# Given task:
Set down word for word the lines from the one containing "In order to click on User" through the last of the lines, including both ends.
## START
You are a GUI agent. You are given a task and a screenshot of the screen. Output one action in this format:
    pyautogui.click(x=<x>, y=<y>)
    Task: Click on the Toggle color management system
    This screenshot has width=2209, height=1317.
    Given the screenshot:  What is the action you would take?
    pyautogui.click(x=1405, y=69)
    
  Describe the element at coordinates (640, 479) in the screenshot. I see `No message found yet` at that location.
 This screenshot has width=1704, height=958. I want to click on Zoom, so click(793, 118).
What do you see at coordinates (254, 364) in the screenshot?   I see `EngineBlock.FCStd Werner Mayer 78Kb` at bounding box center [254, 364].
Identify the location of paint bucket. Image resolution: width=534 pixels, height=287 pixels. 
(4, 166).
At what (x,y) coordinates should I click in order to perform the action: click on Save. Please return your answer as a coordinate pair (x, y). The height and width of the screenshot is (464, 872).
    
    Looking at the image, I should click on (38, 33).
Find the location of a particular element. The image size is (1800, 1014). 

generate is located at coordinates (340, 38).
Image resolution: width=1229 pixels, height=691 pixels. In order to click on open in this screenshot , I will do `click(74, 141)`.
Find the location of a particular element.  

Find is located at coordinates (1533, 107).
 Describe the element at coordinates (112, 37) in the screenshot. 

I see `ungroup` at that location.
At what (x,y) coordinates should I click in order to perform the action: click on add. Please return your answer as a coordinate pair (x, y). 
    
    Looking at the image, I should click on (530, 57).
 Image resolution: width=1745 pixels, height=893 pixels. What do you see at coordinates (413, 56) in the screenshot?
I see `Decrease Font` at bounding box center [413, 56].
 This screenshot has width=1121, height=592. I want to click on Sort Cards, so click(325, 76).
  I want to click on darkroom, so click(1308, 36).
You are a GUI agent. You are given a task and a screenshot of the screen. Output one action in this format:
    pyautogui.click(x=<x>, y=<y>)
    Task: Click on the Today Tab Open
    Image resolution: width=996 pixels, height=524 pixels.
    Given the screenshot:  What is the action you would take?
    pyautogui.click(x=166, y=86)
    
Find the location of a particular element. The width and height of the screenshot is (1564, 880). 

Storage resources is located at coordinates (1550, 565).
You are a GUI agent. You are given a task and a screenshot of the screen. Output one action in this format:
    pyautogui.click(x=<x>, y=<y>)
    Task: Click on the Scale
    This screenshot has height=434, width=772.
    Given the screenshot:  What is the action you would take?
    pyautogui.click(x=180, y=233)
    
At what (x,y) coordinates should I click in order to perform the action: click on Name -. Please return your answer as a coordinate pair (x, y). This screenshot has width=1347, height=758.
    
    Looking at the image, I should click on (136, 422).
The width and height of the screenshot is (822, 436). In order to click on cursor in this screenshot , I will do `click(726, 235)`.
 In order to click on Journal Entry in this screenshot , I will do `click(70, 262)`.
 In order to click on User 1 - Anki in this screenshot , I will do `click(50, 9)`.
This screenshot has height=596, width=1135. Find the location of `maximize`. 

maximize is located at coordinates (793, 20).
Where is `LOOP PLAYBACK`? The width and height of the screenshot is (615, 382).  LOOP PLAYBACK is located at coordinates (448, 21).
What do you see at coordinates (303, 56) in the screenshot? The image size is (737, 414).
## END
# Exercise response:
 In order to click on User 1 - Anki in this screenshot , I will do `click(50, 9)`.
This screenshot has height=596, width=1135. Find the location of `maximize`. 

maximize is located at coordinates (793, 20).
Where is `LOOP PLAYBACK`? The width and height of the screenshot is (615, 382).  LOOP PLAYBACK is located at coordinates (448, 21).
What do you see at coordinates (303, 56) in the screenshot? The image size is (737, 414).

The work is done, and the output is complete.